(Exercise 1) In the passage on grouping power generator data by inverter, name every variable that the agg call in the code aggregates.
(Exercise 2) Carry on the passage on grouping power generator data by inverter, starting right after its last line of code.

We only need to group the Power Generator Data by inverters because we only have data from one inverter in the Weather Sensor data. We want to calculate the sum, mean and standard deviation for each inverter. For example if we group by DATE & inverters;


| DATE | INVERTER | $x_1$ | $E[x_1]$ | $sd[x_1]$ |... | $x_p$ | $E[x_p]$ | $sd[x_p]$ |
| --- | --- | --- | --- | --- | --- | --- | --- | --- |
| $d_1$ | $I_1$ | $\sum_{i=1}^{\beta}({x_{1i})^{d_{1}I_{1}}}$ | $(\mu_{x_1})^{d_{1}I_{1}}$ | $(sd[x_1])^{d_{1}I_{1}}$  |... | $\sum_{i=1}^{\beta}({x_{pi})^{d_{1}I_{1}}}$ |$(\mu_{x_p})^{d_{1}I_{1}}$ | $(sd[x_p])^{d_{1}I_{1}}$  |
| $d_1$ | $I_2$ | $\sum_{i=1}^{\beta}({x_{1i})^{d_{1}I_{2}}}$ |$(\mu_{x_1})^{d_{1}I_{2}}$ | $(sd[x_1])^{d_{1}I_{2}}$  | ... | $\sum_{i=1}^{\beta}({x_{pi})^{d_{1}I_{2}}}$ |$(\mu_{x_p})^{d_{1}I_{2}}$ | $(sd[x_p])^{d_{1}I_{2}}$  |
| ... |  |  |  |  | | | | |
| $d_{\alpha}$ | $I_Q$ | $\sum_{i=1}^{\beta}({x_{1i})^{d_{\alpha}I_{Q}}}$ | $(\mu_{x_1})^{d_{\alpha}I_{Q}}$ | $(sd[x_1])^{d_{\alpha}I_{Q}}$  |... | $\sum_{i=1}^{\beta}({x_{pi})^{d_{\alpha}I_{Q}}}$ |$(\mu_{x_p})^{d_{\alpha}I_{Q}}$ | $(sd[x_p])^{d_{\alpha}I_{Q}}$  |

where:
* $\sum_{i=1}^{\beta}({x_{ji})^{d_{k}I_{l}}}$ is the sum of the variable $x_j$ on date $d_{k}$ for inverter $I_{l}$ (over all times $t_1$ to $t_{\beta}$),
* $(\mu_{x_j})^{d_{k}I_{l}}$ is the mean of the variable $x_j$ on date $d_{k}$ for inverter $I_{l}$ (over all times $t_1$ to $t_{\beta}$), and
* $(sd[x_j])^{d_{k}I_{l}}$ is the standard deviation of the variable $x_j$ on date $d_{k}$ for inverter $I_{l}$ (over all times $t_1$ to $t_{\beta}$).

In [None]:
def group_by_x_inverters(x, data):
    grouped_df = data.groupby([x,'SOURCE_KEY'])
    col_names = [x, 'SOURCE_KEY','SUM_DC_POWER','AVG_DC_POWER', 'SE_DC_POWER',
                 'SUM_AC_POWER','AVG_AC_POWER','SE_AC_POWER',
                 'SUM_DAILY_YIELD','AVG_DAILY_YIELD', 'SE_DAILY_YIELD',
                 'SUM_TOTAL_YIELD','AVG_TOTAL_YIELD', 'SE_TOTAL_YIELD',]
    df = grouped_df.agg({'DC_POWER': ['sum','mean', 'std'],
                         'AC_POWER': ['sum','mean', 'std'],
                         'DAILY_YIELD': ['sum','mean', 'std'],
                         'TOTAL_YIELD': ['sum','mean', 'std']}).reset_index()

(Dataset section)
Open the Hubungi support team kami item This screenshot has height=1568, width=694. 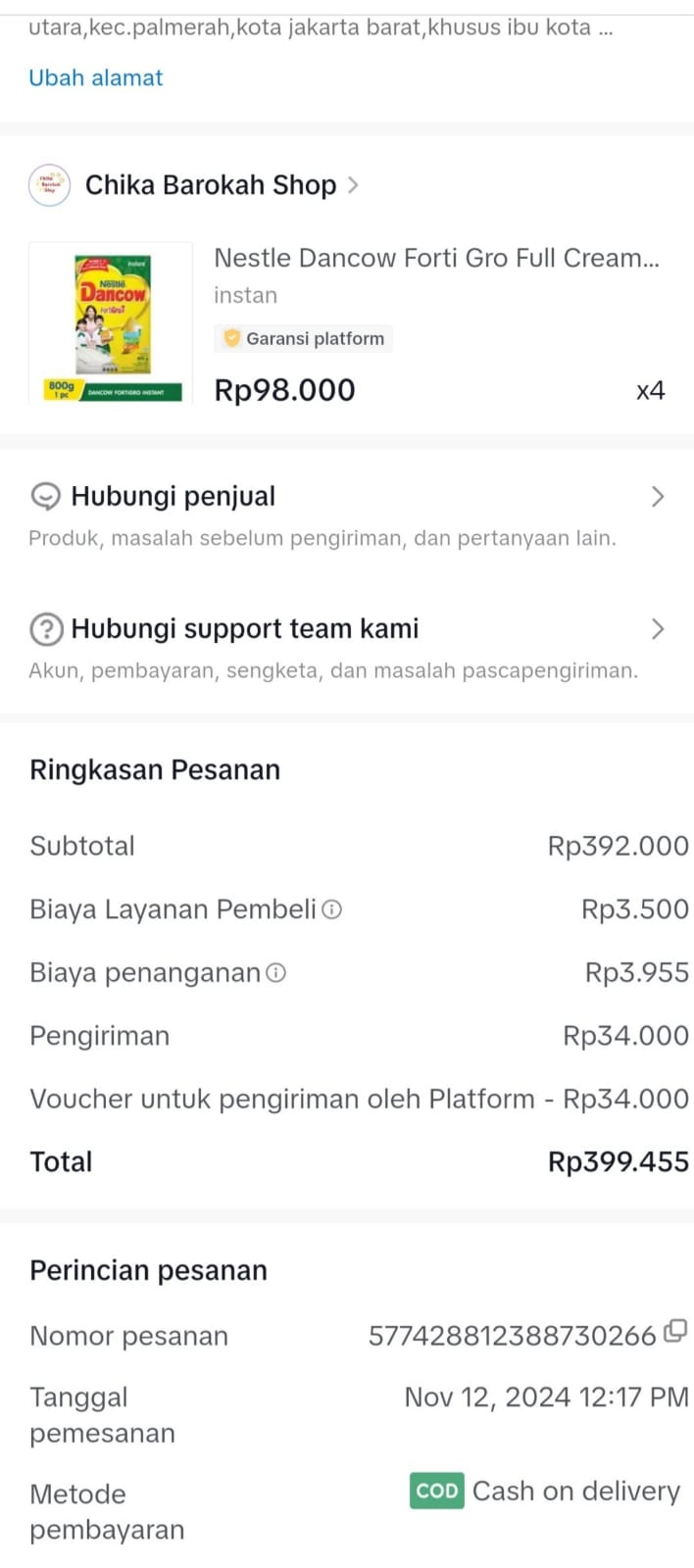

(Response 1) DC_POWER, AC_POWER, DAILY_YIELD, TOTAL_YIELD

(Response 2)
    df.columns = col_names
    return df

In [None]:
# PLANT 1 GENERATION DATA GROUPED BY DATE & INVERTERS
inv1_date = group_by_x_inverters('DATE', plant_1_gd)
# PLANT 2 GENERATION DATA GROUPED BY DATE & INVERTERS
inv2_date = group_by_x_inverters('DATE', plant_2_gd)

# PLANT 1 WEATHER SENSOR DATA GROUPED BY TIME & INVERTERS
inv1_time = group_by_x_inverters('TIME', plant_1_gd)
# PLANT 2 WEATHER SENSOR DATA GROUPED BY TIME & INVERTERS
inv2_time = group_by_x_inverters('TIME', plant_2_gd)

#### The good thing about the above grouping functions is that they can be applied to both the Generation Data and Weather Sensor data, so in this way our functions generalise well.

## Combine: Generation & Weather Sensor Data

When we analyse correlations between all feature variables we will need the Generation Data & Weather Sensor Data in one pandas DataFrame.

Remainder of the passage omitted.